* **EXERCISE INSTRUCTIONS**:
With every picture left out, restate the listing below exactly as written.

--- GIVEN ENTRIES Enclosed Below ---

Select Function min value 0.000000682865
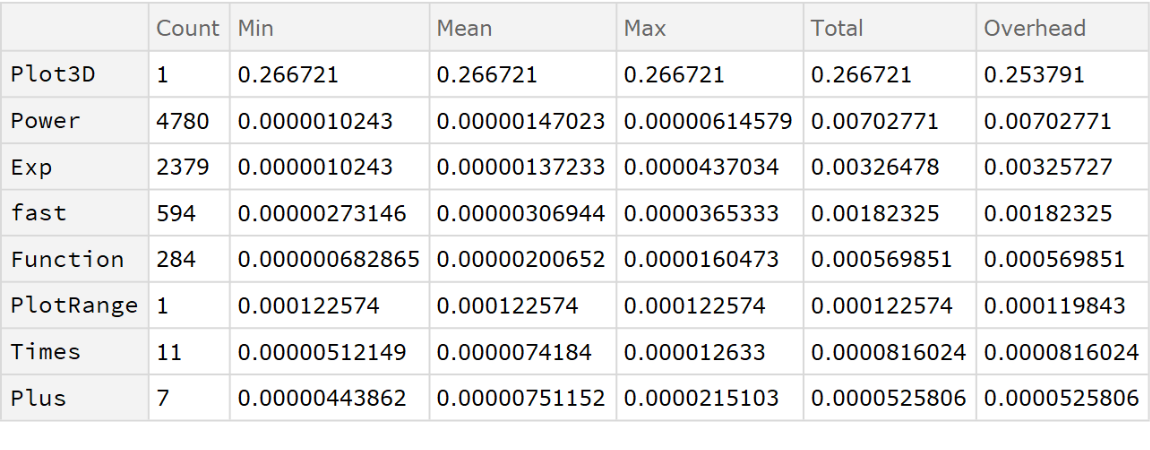The image size is (1150, 450). tap(327, 259)
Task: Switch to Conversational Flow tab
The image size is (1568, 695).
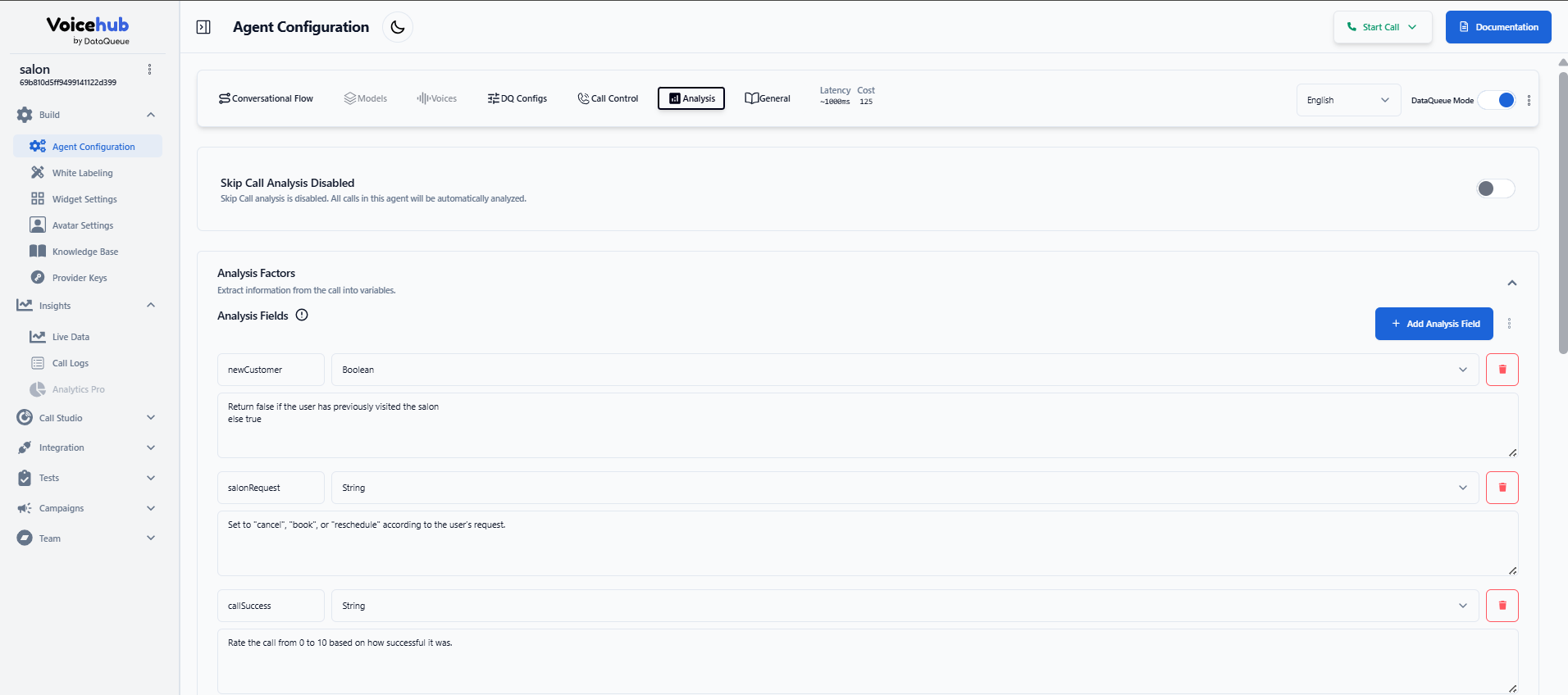Action: (x=266, y=98)
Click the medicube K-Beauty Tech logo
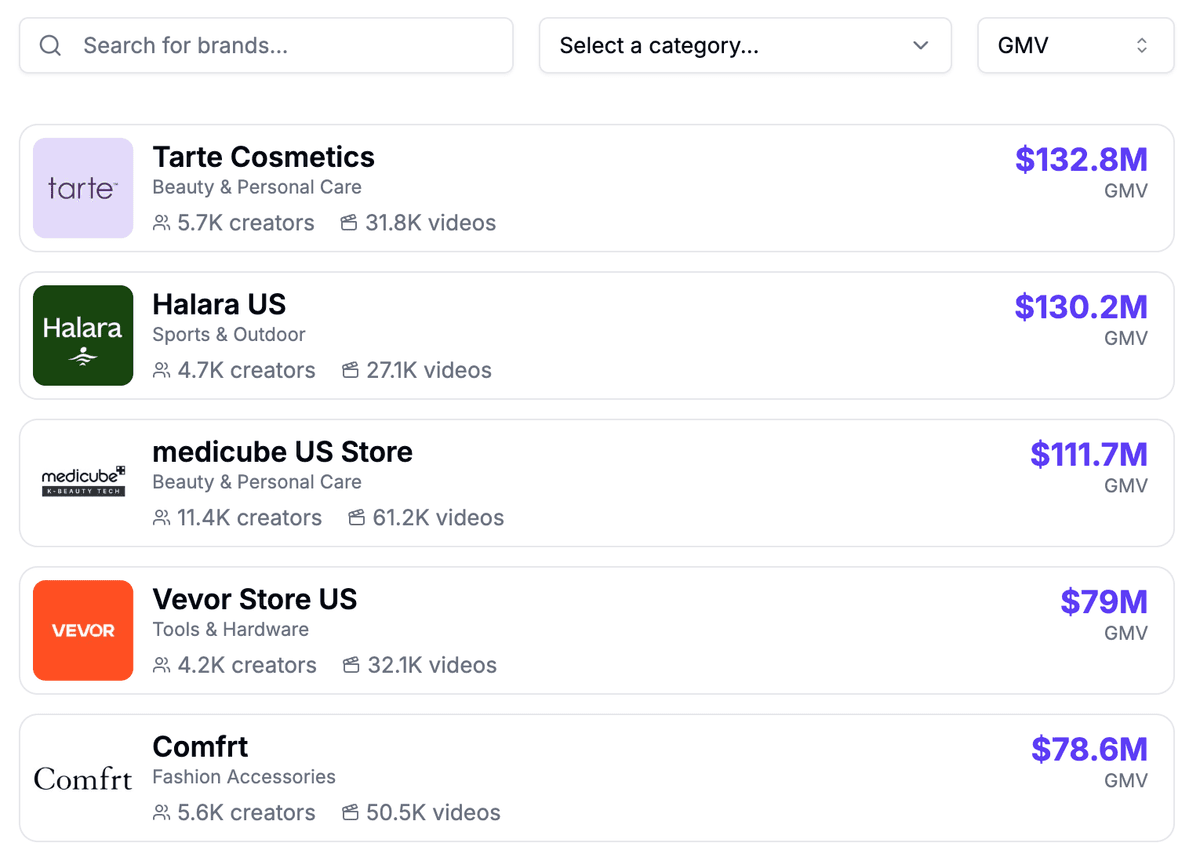The height and width of the screenshot is (853, 1200). coord(83,483)
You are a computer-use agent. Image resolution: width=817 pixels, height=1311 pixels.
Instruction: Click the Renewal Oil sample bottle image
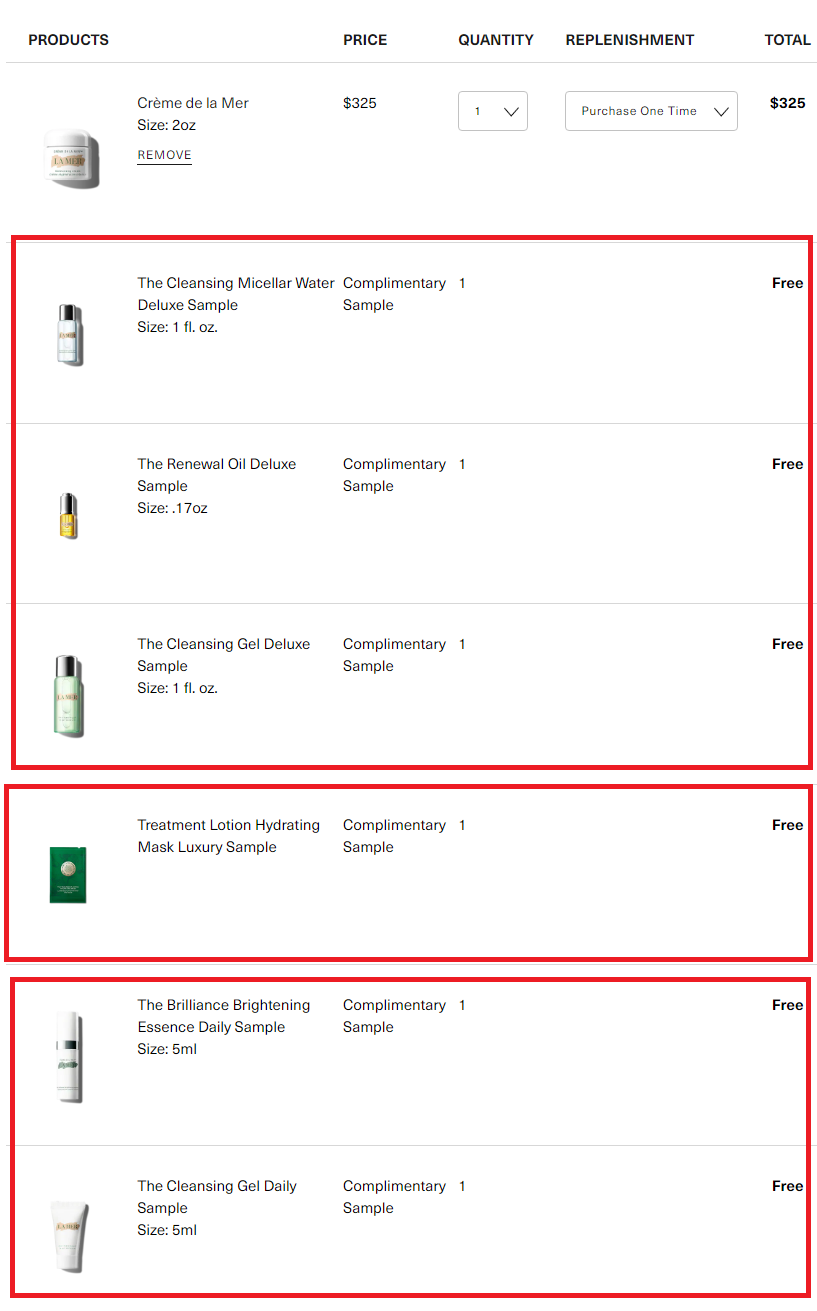[x=68, y=515]
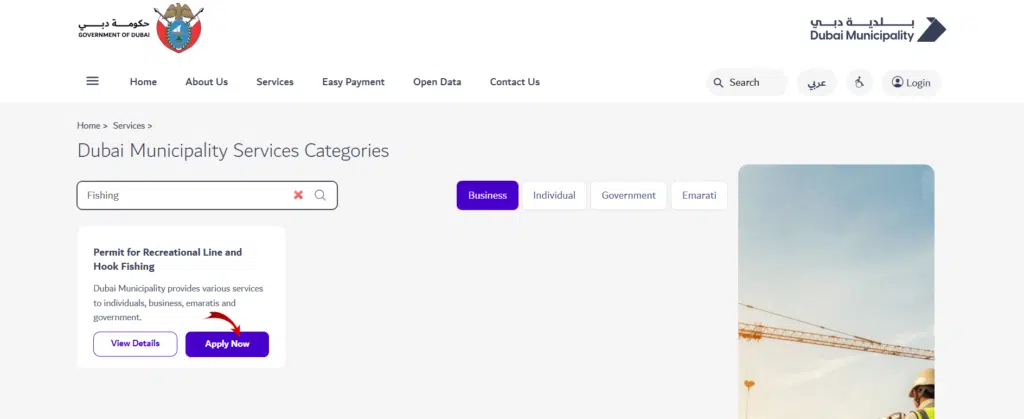Select the Business category tab
The width and height of the screenshot is (1024, 419).
(x=487, y=195)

--- End of Enclosed GIVEN ENTRIES ---

* **EXERCISE RESULT**:
Select Function min value 0.000000682865
The image size is (1150, 450). tap(327, 259)
Task: Switch to Conversational Flow tab
The image size is (1568, 695).
Action: (x=266, y=98)
Click the medicube K-Beauty Tech logo
The height and width of the screenshot is (853, 1200). coord(83,483)
You are a computer-use agent. Image resolution: width=817 pixels, height=1311 pixels.
Instruction: Click the Renewal Oil sample bottle image
[x=68, y=515]
Select the Business category tab
The width and height of the screenshot is (1024, 419).
(x=487, y=195)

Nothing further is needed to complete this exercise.